Histórias de inclusão e desafios persistentes
Lidiane Leal, de 40 anos, recepcionista em Belo Horizonte, ilustra a realidade da inclusão. Nascida sem as duas pernas e o braço direito, ela ingressou no mercado de trabalho por meio de um programa de aprendizagem na Rede Cidadã, sendo posteriormente contratada. Apesar da acessibilidade em seu local de trabalho, ela relata dificuldades diárias com a falta de acessibilidade no transporte público, um exemplo claro das barreiras que persistem para a plena inclusão.
A Pesquisa Nacional por Amostra de Domicílios Contínua (PNAD Contínua) do IBGE aponta uma discrepância significativa na taxa de ocupação entre pessoas com e sem deficiência. Em 2022, apenas 26,6% das pessoas com deficiência estavam empregadas, comparado a 60,7% daquelas sem deficiência – uma diferença superior a 34 pontos percentuais. Para Liliane Bernardes, do Ipea, o modelo capitalista, aliado ao preconceito, contribui para essa marginalização. Empresas frequentemente veem pessoas com deficiência como mais dispendiosas ou menos produtivas, preferindo contratar aquelas com deficiências leves que exigem menos adaptações.

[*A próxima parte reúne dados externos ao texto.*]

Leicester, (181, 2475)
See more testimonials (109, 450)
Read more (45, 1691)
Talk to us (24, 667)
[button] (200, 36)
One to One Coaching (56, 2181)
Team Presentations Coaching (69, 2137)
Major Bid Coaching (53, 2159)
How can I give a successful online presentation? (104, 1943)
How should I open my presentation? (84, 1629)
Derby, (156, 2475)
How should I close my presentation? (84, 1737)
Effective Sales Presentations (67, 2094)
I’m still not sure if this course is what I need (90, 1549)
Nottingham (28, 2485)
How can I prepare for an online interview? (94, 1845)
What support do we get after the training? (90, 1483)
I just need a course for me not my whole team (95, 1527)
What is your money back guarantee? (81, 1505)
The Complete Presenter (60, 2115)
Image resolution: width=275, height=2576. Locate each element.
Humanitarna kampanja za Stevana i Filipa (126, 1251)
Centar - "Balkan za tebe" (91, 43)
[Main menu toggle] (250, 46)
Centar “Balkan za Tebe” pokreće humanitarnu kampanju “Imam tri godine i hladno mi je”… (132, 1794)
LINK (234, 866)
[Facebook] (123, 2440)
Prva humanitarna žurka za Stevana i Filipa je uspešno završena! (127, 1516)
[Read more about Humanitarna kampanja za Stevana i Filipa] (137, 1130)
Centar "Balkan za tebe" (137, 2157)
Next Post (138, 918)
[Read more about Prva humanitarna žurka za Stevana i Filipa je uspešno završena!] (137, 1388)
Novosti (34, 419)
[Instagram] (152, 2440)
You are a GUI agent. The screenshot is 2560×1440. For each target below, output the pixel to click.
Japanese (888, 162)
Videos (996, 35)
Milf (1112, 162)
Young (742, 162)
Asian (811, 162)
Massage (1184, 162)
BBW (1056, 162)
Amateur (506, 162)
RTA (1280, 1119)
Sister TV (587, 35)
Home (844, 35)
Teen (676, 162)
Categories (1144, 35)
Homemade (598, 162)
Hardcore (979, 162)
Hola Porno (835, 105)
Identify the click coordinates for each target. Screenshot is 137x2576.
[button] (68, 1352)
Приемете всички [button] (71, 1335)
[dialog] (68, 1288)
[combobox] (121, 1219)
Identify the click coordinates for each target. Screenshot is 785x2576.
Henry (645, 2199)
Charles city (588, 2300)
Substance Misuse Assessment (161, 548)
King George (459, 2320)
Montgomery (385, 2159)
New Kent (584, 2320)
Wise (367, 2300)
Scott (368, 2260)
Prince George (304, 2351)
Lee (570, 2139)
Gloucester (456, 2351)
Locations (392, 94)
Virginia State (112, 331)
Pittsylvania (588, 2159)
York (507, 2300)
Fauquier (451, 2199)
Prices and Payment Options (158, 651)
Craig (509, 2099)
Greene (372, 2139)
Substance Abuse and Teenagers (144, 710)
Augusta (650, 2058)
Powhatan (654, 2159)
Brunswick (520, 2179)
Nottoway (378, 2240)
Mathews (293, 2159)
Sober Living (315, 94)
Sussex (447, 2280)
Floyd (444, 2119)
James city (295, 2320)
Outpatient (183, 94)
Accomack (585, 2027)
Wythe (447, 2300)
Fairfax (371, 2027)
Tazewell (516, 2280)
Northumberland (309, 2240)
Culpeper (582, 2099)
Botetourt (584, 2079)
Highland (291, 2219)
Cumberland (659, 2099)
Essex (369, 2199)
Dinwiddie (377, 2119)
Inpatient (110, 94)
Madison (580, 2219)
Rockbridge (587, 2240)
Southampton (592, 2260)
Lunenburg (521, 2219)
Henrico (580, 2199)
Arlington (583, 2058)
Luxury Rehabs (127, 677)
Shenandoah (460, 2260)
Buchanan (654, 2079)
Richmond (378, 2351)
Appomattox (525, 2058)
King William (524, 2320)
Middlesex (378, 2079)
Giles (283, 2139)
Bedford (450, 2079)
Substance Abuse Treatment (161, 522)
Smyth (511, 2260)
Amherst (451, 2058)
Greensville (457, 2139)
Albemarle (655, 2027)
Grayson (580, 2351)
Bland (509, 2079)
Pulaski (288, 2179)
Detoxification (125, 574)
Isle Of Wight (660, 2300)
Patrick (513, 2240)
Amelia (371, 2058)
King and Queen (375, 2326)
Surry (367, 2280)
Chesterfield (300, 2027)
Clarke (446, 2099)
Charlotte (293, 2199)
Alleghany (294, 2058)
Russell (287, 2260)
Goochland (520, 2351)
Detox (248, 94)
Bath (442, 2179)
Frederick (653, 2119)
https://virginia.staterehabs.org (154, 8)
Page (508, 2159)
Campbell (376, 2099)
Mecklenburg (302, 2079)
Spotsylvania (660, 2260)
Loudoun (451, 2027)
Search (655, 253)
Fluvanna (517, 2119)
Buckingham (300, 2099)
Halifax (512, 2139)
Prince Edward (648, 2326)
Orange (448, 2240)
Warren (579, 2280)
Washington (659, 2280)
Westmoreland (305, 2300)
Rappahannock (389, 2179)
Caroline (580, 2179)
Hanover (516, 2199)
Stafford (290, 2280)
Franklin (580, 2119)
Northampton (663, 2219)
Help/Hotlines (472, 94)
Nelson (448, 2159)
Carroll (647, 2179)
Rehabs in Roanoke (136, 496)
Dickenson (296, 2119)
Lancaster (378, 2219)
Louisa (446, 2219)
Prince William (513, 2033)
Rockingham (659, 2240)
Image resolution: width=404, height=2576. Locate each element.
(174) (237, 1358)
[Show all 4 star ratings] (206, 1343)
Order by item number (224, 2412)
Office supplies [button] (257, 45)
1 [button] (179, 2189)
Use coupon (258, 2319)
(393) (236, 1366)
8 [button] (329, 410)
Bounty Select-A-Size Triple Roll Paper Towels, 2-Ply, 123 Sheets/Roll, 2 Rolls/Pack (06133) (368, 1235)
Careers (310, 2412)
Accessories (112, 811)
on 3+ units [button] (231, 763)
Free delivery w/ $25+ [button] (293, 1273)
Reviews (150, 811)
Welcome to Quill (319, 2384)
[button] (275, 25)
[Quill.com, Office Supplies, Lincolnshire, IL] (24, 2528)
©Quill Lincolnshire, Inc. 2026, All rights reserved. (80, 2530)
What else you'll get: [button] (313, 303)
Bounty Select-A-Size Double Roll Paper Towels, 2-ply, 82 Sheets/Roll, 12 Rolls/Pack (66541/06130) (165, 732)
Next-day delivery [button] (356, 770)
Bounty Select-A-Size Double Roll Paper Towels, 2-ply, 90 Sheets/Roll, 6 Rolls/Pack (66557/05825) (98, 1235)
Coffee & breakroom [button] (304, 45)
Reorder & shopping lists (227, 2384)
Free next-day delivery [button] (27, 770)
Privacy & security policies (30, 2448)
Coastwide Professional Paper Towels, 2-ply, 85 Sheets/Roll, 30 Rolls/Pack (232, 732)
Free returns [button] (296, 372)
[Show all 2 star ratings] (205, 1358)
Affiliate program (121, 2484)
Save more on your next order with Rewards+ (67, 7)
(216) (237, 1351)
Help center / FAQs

Além disso, a pesquisadora destaca a complexidade da deficiência, que exige abordagens personalizadas. Embora a legislação defenda o direito à diferença e à participação social, é preciso assegurar tratamento diferenciado para garantir a igualdade de oportunidades. O poder público tem papel crucial na regulamentação e aplicação de leis, incluindo a auditoria fiscal do trabalho, embora insuficiente em muitos casos.
A necessidade de mudança de cultura
Fernanda Naves, vice-coordenadora nacional de Promoção de Igualdade de Oportunidades e Eliminação da Discriminação no Trabalho do Ministério Público do Trabalho, enfatiza que, além da fiscalização e de políticas públicas eficazes, é fundamental combater a barreira atitudinal – o preconceito arraigado na sociedade. Para isso, são necessárias campanhas de conscientização, audiências públicas e ações afirmativas que promovam a integração e a qualificação profissional, permitindo que pessoas com deficiência ocupem posições de destaque.
Em conclusão, a LBI representou um avanço significativo na inclusão de pessoas com deficiência, mas a sua efetividade depende de uma atuação mais vigorosa em diversas frentes: intensificação da fiscalização, investimento em acessibilidade e capacitação, mudança de cultura e políticas públicas abrangentes que contemplem a diversidade de necessidades e desafios enfrentados por esse grupo populacional. A luta pela inclusão é contínua e exige a colaboração de todos os setores da sociedade para que a LBI se torne uma realidade para todas as pessoas com deficiência.